Более того, как отмечают историки Германии, такие архитекторы Холокоста, как Гиммлер и Рудольф Хёсс, регулярно "подчеркивали, что уничтожение человеческих жизней - неприятная задача, которая противоречит их "гуманным" инстинктам. Но... неприятные действия были необходимы, и [именно] воля к их осуществлению вопреки чувству человеческой симпатии" сделала геноцид возможным. Перефразируя, можно сказать, что нацисты смогли совершить ужасающие зверства отчасти потому, что они смогли убедить себя преодолеть врожденное чувство сочувствия к своим жертвам. Аналогичные аргументы приводились и в отношении геноцида в Руанде. По крайней мере, трагическая история геноцидов, преследований за колдовство, процессов над ересями и гражданских войн демонстрирует, как быстро и жестоко люди могут ополчиться на своих соседей. Можно привести множество примеров, когда жертвы были видны и их страдания были зафиксированы, но их преследования, тем не менее, продолжались.
При этом, хотя сострадание не является чем-то невозможным, оно может быть очень трудным.

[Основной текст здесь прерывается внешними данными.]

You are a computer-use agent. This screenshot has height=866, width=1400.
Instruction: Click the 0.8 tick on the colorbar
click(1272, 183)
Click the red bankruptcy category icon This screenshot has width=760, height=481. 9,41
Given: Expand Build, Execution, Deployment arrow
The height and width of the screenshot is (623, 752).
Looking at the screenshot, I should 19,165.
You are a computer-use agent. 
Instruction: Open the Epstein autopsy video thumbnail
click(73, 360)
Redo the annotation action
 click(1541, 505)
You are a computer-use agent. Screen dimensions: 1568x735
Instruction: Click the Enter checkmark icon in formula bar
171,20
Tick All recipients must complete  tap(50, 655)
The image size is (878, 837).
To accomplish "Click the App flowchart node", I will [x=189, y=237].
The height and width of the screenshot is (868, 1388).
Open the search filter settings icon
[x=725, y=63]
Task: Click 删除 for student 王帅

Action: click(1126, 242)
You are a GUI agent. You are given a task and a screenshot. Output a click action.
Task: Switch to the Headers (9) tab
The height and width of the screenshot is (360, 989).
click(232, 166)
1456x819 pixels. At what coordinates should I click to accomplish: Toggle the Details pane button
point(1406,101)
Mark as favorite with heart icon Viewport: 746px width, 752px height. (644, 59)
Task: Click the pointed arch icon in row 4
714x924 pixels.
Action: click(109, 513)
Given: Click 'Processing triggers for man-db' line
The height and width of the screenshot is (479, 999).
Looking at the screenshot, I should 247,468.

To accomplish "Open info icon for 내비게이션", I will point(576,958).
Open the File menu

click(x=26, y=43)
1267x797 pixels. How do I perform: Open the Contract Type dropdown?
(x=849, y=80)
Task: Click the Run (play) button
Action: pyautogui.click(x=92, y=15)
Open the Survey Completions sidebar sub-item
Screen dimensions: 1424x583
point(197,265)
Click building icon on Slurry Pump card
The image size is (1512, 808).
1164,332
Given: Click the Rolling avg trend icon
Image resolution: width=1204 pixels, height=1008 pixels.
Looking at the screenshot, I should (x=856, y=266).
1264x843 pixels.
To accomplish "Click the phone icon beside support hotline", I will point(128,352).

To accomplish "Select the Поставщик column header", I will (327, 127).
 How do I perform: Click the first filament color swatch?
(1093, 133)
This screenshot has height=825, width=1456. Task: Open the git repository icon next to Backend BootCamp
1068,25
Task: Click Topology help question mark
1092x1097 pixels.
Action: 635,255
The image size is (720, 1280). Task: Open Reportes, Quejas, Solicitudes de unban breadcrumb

На личном уровне, как человек, который на собственном опыте испытал расистское физическое насилие, я знаю, что одна из самых трудных форм сострадания, которую можно мобилизовать, - это сострадание к тем, кто причинил нам вред. Сострадание - это не то же самое, что прощение. Сострадать угнетателю - это не значит игнорировать угнетение или даже не прилагать усилий для его преодоления; скорее, это значит признать, что угнетение берет начало в поврежденных состояниях сознания, таких как жадность, ненависть и невежество. Сострадание в этом контексте означает работу по преодолению системной несправедливости без ненависти к людям; оно означает работу по просвещению невежественных и поиску примирения. Мы можем ненавидеть расизм, но не расистов, над воспитанием и преобразованием которых мы должны работать. Это более трудный путь, чем простое отвращение к своим угнетателям и их отторжение. Поэтому мы должны брать пример с таких деятелей, как Нельсон Мандела, который сказал: "Наше человеческое сострадание связывает нас друг с другом - не в жалости или покровительстве, а как людей, которые научились превращать наши общие страдания в надежду на будущее". Более того, по причинам, указанным выше, я считаю, что нам необходимо сострадание не только к нашим собратьям, но и ко всем живым существам. Нам необходимо осознать, насколько сильно ординарная деятельность опирается на деградацию окружающей среды, а также на эксплуатацию и жестокость по отношению к нашим собратьям - нечеловеческим животным.